**Reading passage:**
• • •

Persuasion Check: Unearthed Arcana – Fighter, Range, and Rogue

Two weeks have passed, and surprise surprise,  another Unearthed Arcana courtesy of our friends over at Wizards of the Coast! They seem to be finishing off the love for the core classes as we round out the final three with new options for the Fighter, the Ranger, and the Rogue.

In what may be the final class option-based Unearthed Arcana for a bit, we get some really interesting options that on paper sound awesome. First is the Rune Knight for Fighters, allowing them to enchant weapons and armor with magic runes learned from the giants. Then we have the Swarmkeeper; a Ranger whose connection to nature takes the form of a swarm of fey spirits acting in harmony. And finally for the Rogue is The Revived; those who realize that this is not their first life and can reach into their past lives and harness the power of death.

Fighter: Rune Knight
The Rune Knight uses magical runes learned from the giants to enhance and empower their martial skills. Whether learned first or second hand, the Rune Knight can carve runes of power that correspond to the different types of giant onto armor and weapons, thereby bestowing their powers when needed. Fighter seems like the right class to have a class option that corresponds to the giants, and the idea of carving runes to achieve that is a really cool bit of flavor.

Bonus Proficiencies & Giant Might
When a Fighter elects to become a Rune Knight at third level, they get proficiency with smith’s tools and, unsurprisingly, they learn to read, write, and speak Giant. They also gain a neat bonus action in Giant Might.

• • •

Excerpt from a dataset

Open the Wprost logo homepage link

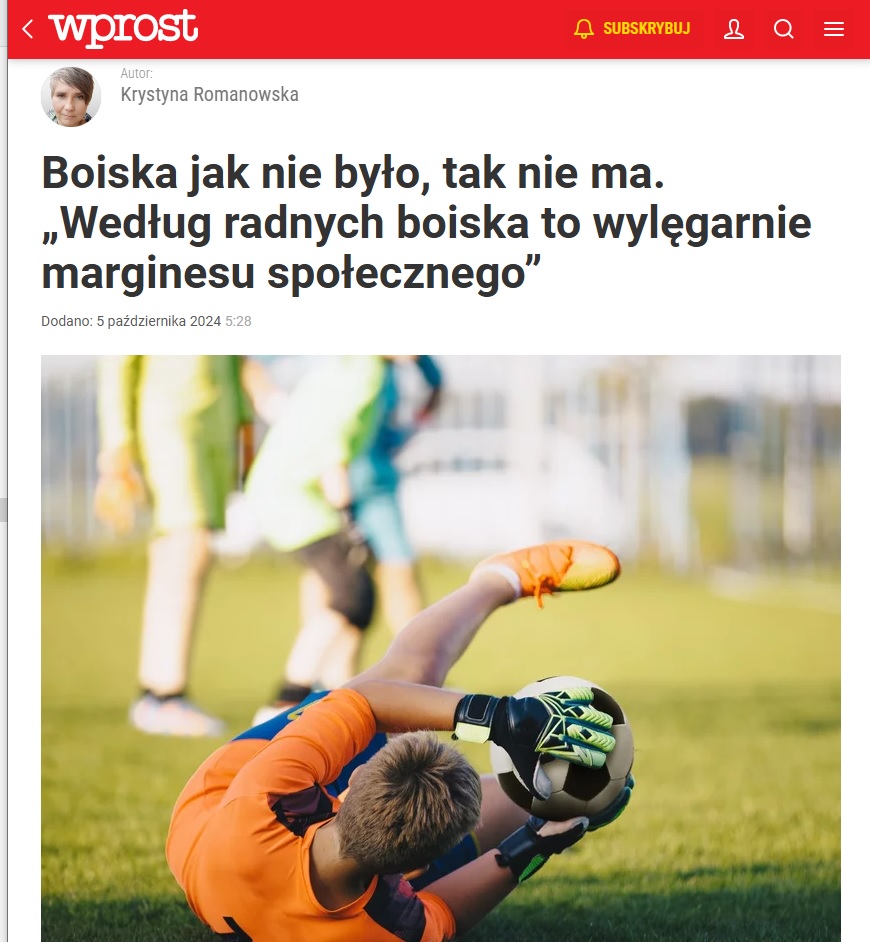123,28
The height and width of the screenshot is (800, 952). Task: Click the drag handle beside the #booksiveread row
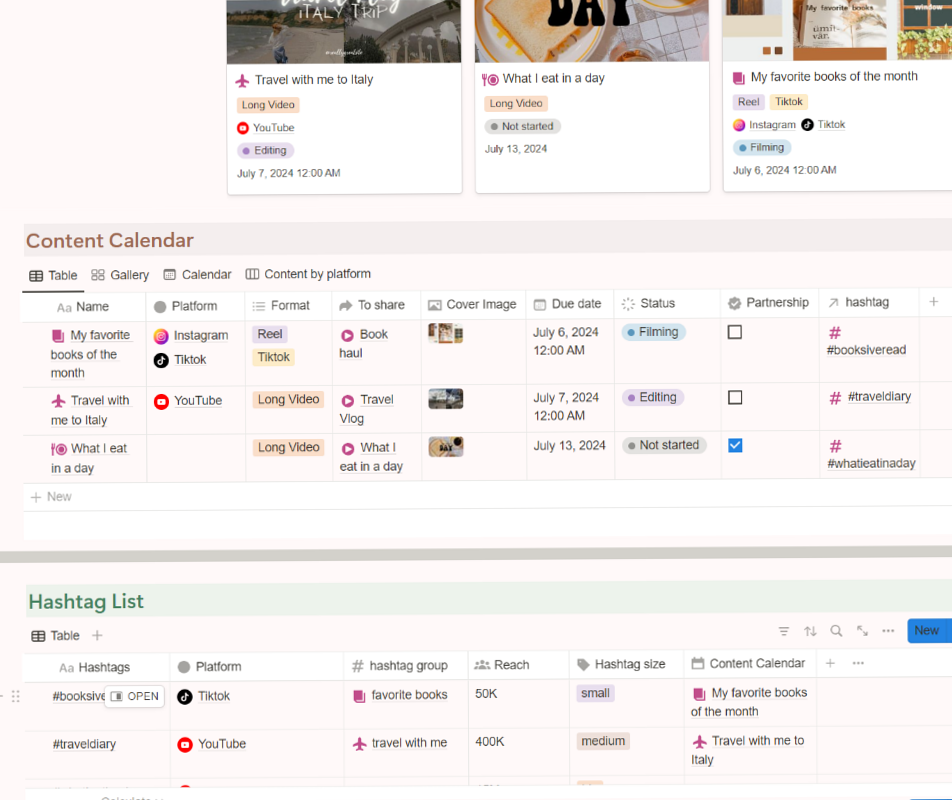click(14, 696)
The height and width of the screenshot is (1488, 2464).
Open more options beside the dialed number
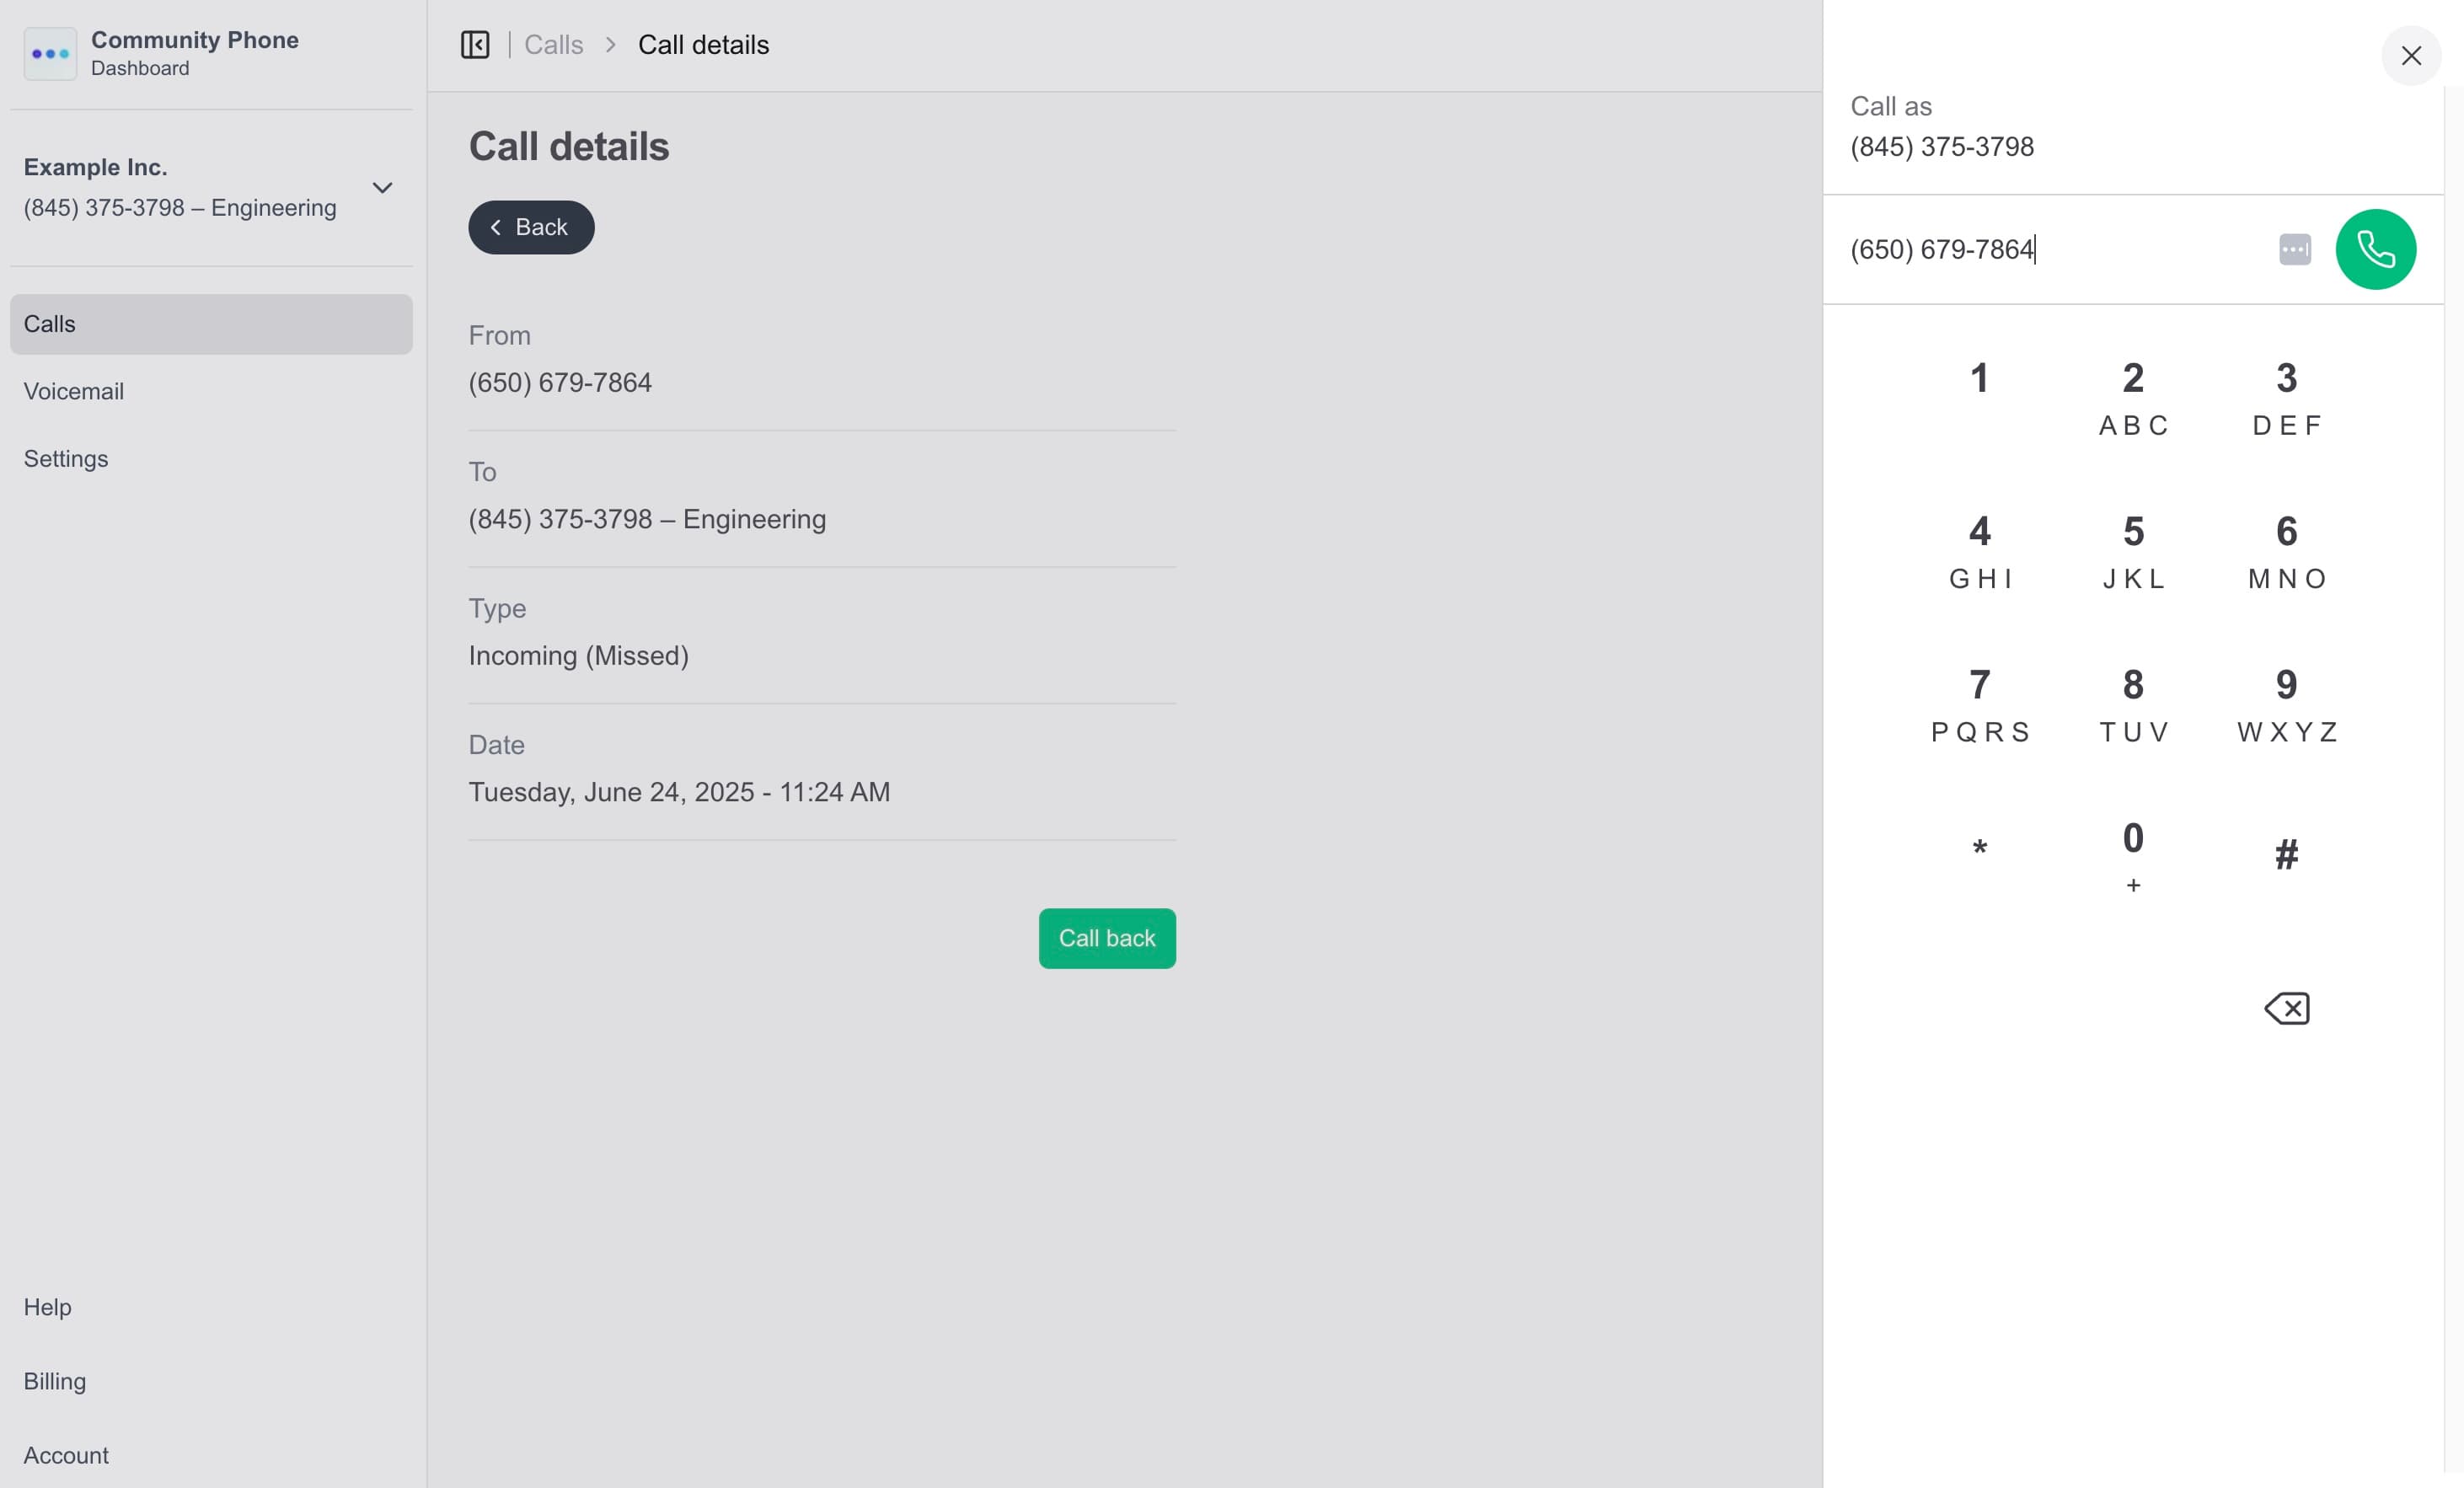click(2295, 249)
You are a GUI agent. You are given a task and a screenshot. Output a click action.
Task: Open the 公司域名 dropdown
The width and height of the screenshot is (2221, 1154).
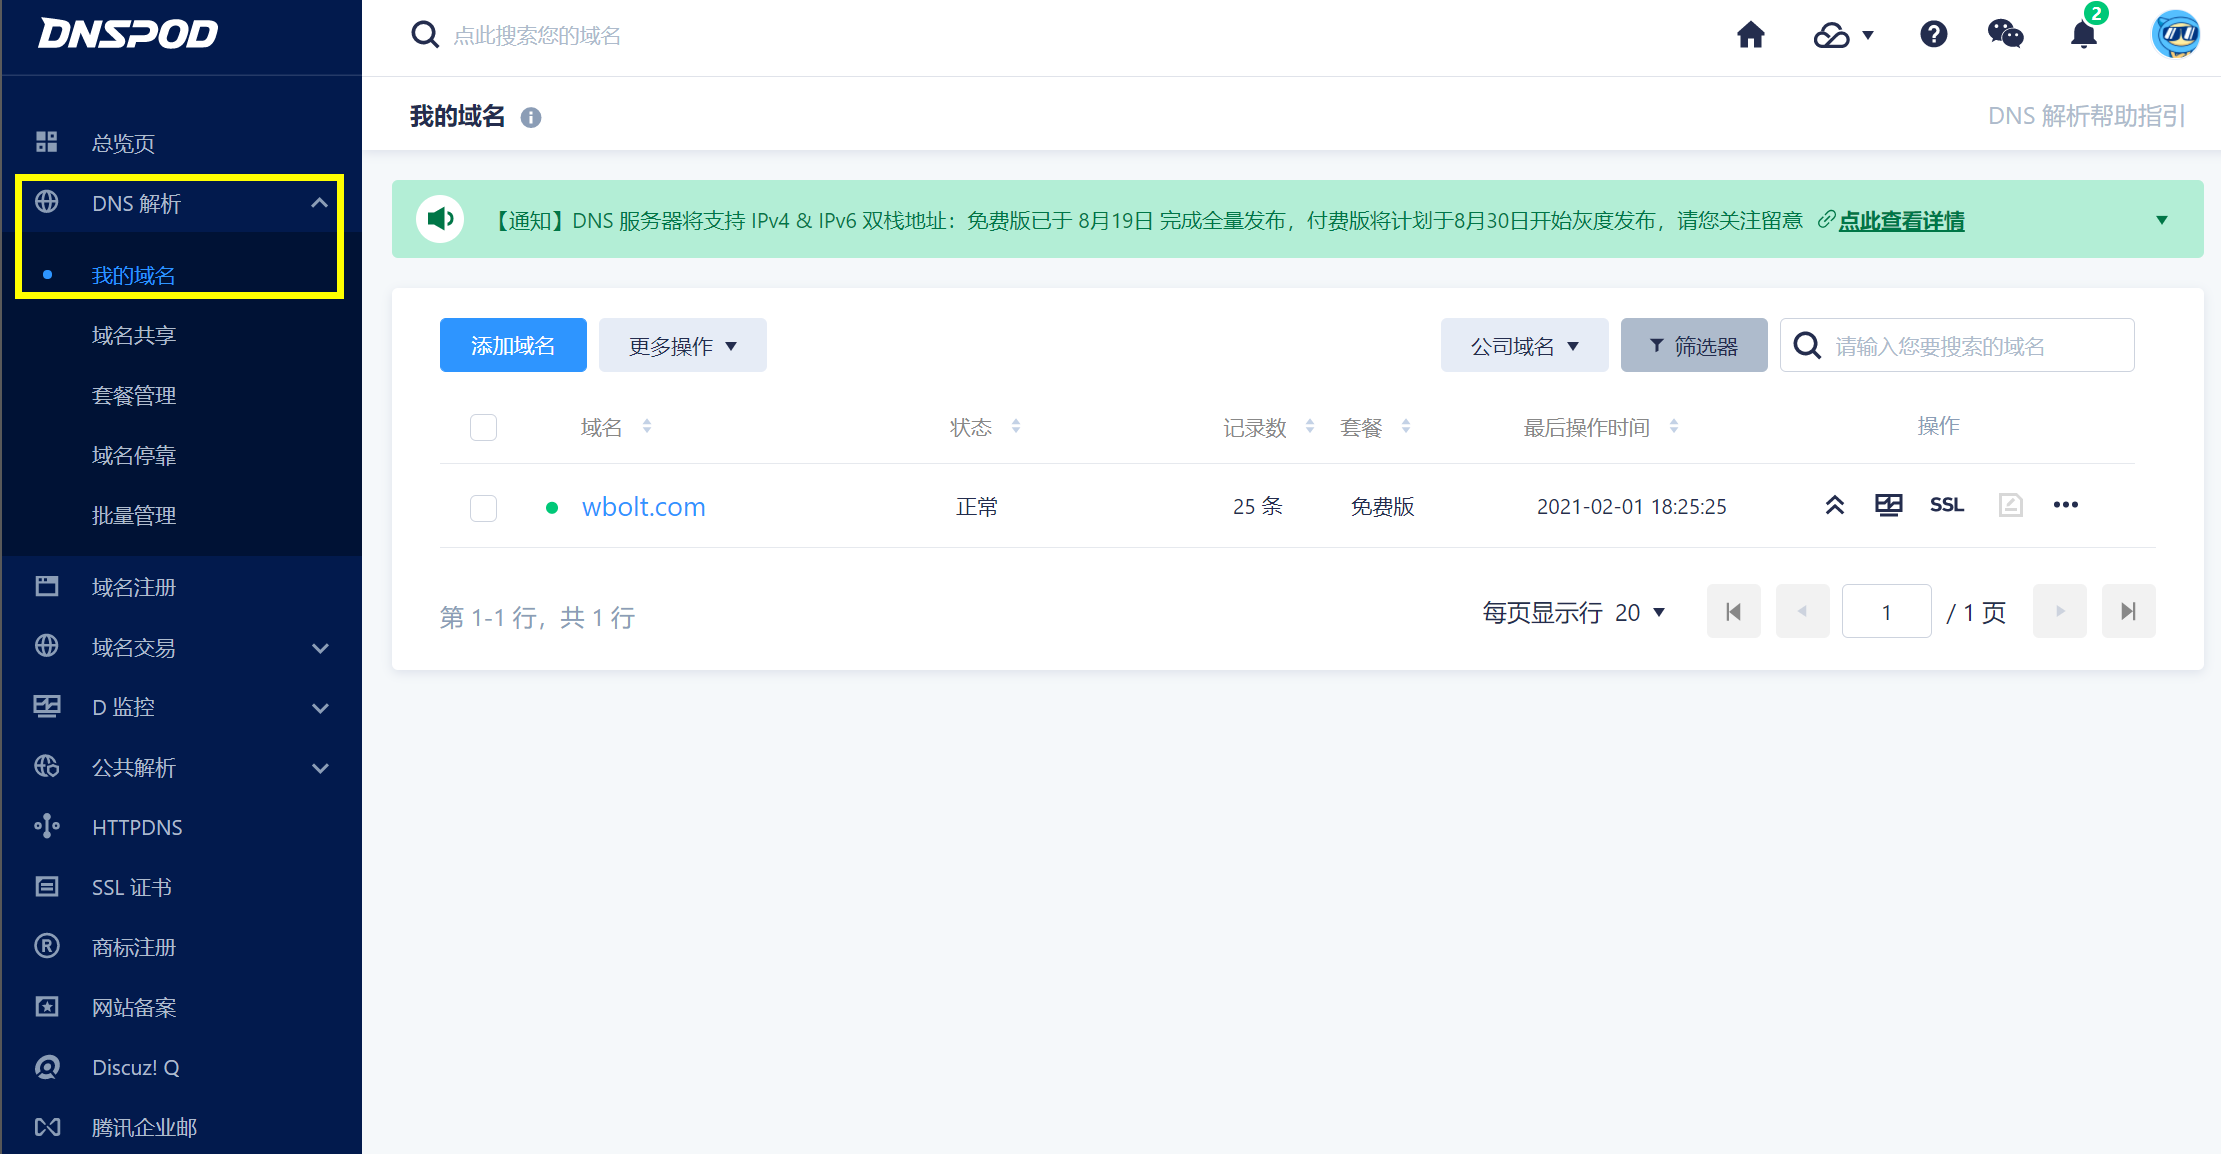(x=1524, y=346)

• • •

**Aim of the task:** In the article about the Unearthed Arcana options, what proficiency does a Fighter gain upon becoming a Rune Knight at third level? Rely only on the article about the Unearthed Arcana options, not on the material.

**Final result:** Proficiency with smith's tools.